Passage for review ->
-----
Seven Days in Solitary [3/16/22]

Our Weekly Roundup of News and Views on Solitary Confinement

by | March 16, 2022

 The Colorado Sun reports that the state legislature rejected a bill that would have created a commission responsible for ensuring local jails follow protocol regarding health standards, food and visitation services, and use of solitary confinement. The legislature instead opted to send the bill for further study. Legislation that limits solitary confinement in local jails are rare, and this would have been the first bill to impose statewide standards on Colorado jails.

 The Beacon reports that Maine’s Criminal Justice and Public Safety Committee rejected a bill that would have banned solitary confinement in the state, despite hearing testimony from several formerly incarcerated individuals attesting to the lack of accountability in solitary. Zachary Swain, recently released from prison after spending years in solitary confinement, provided in-depth testimony, insisting, “They don’t follow their own policies. It would be helpful if there was a third party that was unbiased to resolve these issues.”

 A Virginia Public Media video delves into a campaign to end long-term isolation in Virginia prisons, including the state’s two notorious supermaxes. The Virginia Coalition on Solitary Confinement is calling for an end to the use of solitary confinement beyond 15 days. The Virginia Department of Corrections insists that the isolation practices it uses are not solitary.

 The Marshall Project wrote about people on death row who spent part of their childhoods in abusive youth lock-ups, and the legal approach that places some of the blame for crimes committed later in life on those experiences. The article delves into the case of Terence Andrus, a man on death row whose lawyers argued that his time in a youth lock-up where “kids banged on the steel doors of their cells to demand attention, as the guards blasted classical music to drown out their pleas” had traumatized him. 

 CommonWealth Magazine reports that Michael Day, who heads the Massachusetts House Judiciary Committee, has submitted a letter accusing the governor’s administration of “some disturbing instances of noncompliance with both legal obligations and deadlines as well as outright resistance to clear statutory requirements and policy objectives” regarding criminal justice law. In 2019, Solitary Watch reported that, “the Massachusetts Department of Correction (DOC) has done its best to circumvent the solitary reforms and weaken the law’s oversight mechanisms.”

 An article in the journal Healthcare looks at how solitary confinement is a barrier to a full course of health care, describing that, “few have documented the specific mechanisms by which people in solitary confinement are repeatedly triaged out of healthcare access.” The study’s authors note that at least one-fifth of all incarcerated people will experience solitary confinement and write, “Incarceration, and especially solitary confinement, distorts the health and needs of those who experience it.”

 Christopher Blackwell, incarcerated in Washington Corrections Center, writes in the Appeal about the never-ending pandemic within prison. He reports that health protocols are seldom followed, meaning, “Prisoners live in constant fear of testing positive for COVID-19 and being hauled off to quarantine, which can be functionally the same as solitary confinement—a recognized form of torture—or involve being crowded in close quarters with nearly a hundred people.” 

 ProPublica reports on the rampant abuse and use of round-the-clock solitary confinement at Louisiana’s newest juvenile lock-up, a facility called ​​St. Martinville, which opened so recently that many judges and attorneys representing youth had never even heard of it until concerns about it came to light. Mark Soler, with the Center for Children’s Law and Policy, said “It’s outrageous that children should be held under conditions where they are locked in their room for most of the day and held in shackles when they exit.”
-----
Data extract ->

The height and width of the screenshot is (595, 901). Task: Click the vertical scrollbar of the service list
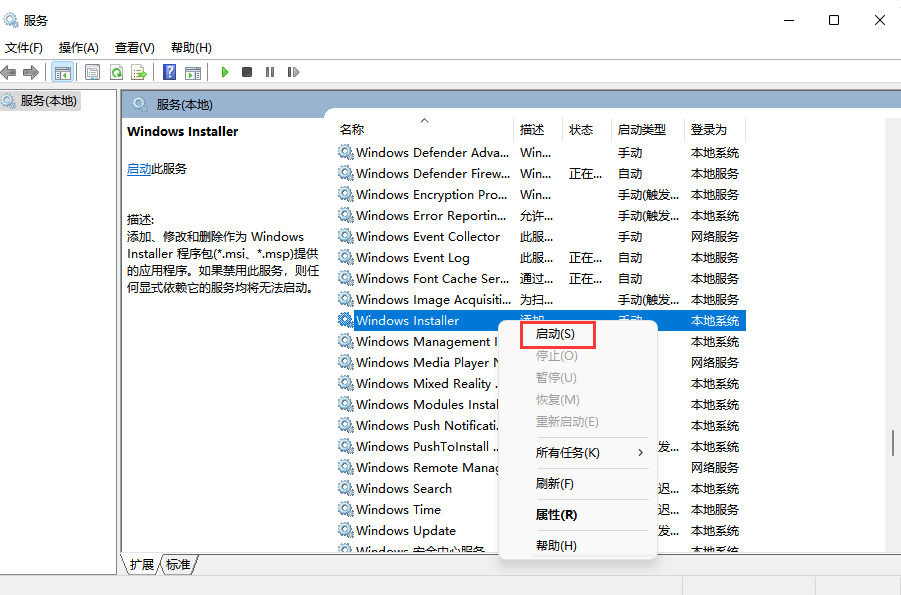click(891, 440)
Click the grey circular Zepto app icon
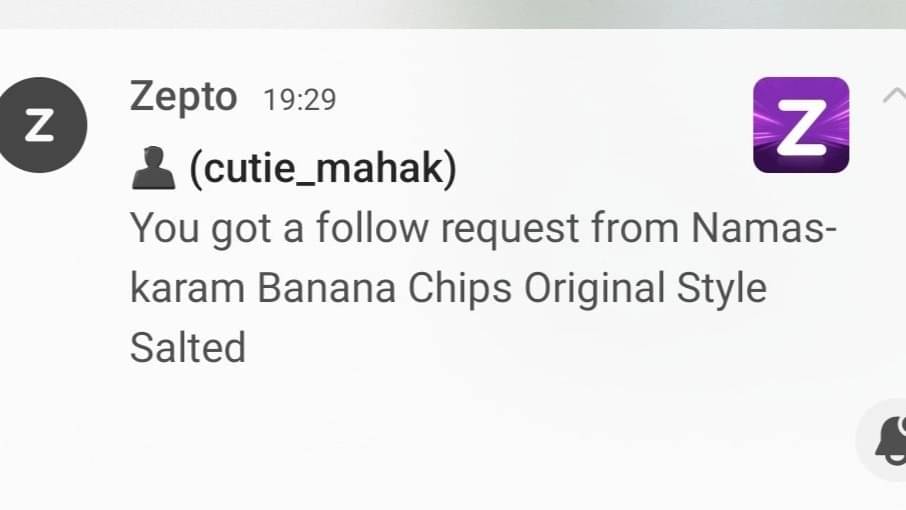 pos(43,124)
-----
Problem requirements -> Copy verbatim the part of the weekly solitary confinement roundup starting at "The Marshall Project" and ending at "had traumatized him.".

Answer space ->
The Marshall Project wrote about people on death row who spent part of their childhoods in abusive youth lock-ups, and the legal approach that places some of the blame for crimes committed later in life on those experiences. The article delves into the case of Terence Andrus, a man on death row whose lawyers argued that his time in a youth lock-up where “kids banged on the steel doors of their cells to demand attention, as the guards blasted classical music to drown out their pleas” had traumatized him.